▶ [Exercise] Using the line that has "Instruction: Click the BASE MODEL row" as the starting point, print each line to the end of the material below word for word. Add no other lines.

================================

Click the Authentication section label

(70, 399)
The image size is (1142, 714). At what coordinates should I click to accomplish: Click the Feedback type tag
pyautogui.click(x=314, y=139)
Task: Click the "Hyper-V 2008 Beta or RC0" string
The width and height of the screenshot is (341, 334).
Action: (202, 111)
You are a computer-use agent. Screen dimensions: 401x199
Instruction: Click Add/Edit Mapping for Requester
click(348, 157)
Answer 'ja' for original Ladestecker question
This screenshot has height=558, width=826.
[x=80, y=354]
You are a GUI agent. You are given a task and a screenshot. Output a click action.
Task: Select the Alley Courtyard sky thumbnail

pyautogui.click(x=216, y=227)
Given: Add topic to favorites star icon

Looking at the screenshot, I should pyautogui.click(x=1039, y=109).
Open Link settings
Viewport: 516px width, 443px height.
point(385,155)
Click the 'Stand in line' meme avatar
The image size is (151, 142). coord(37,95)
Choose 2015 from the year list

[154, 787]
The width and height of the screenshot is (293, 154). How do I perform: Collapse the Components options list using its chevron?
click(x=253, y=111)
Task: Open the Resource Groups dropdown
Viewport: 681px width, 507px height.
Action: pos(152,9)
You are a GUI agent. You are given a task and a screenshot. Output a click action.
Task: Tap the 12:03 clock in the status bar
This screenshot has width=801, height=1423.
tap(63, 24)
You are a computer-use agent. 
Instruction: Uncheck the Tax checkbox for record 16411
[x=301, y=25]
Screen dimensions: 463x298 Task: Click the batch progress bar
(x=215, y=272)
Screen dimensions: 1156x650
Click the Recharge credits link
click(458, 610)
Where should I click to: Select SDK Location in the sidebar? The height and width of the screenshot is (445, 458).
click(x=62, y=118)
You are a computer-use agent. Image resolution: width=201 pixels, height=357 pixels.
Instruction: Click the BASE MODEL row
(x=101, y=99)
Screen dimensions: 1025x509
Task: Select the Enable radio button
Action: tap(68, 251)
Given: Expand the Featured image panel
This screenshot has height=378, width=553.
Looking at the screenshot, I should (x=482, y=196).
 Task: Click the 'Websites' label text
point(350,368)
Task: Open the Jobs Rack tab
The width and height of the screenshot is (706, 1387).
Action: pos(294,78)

================================

▶ [Solution for this exercise]
Instruction: Click the BASE MODEL row
(x=101, y=99)
Screen dimensions: 1025x509
Task: Select the Enable radio button
Action: tap(68, 251)
Given: Expand the Featured image panel
This screenshot has height=378, width=553.
Looking at the screenshot, I should (x=482, y=196).
 Task: Click the 'Websites' label text
point(350,368)
Task: Open the Jobs Rack tab
The width and height of the screenshot is (706, 1387).
Action: pos(294,78)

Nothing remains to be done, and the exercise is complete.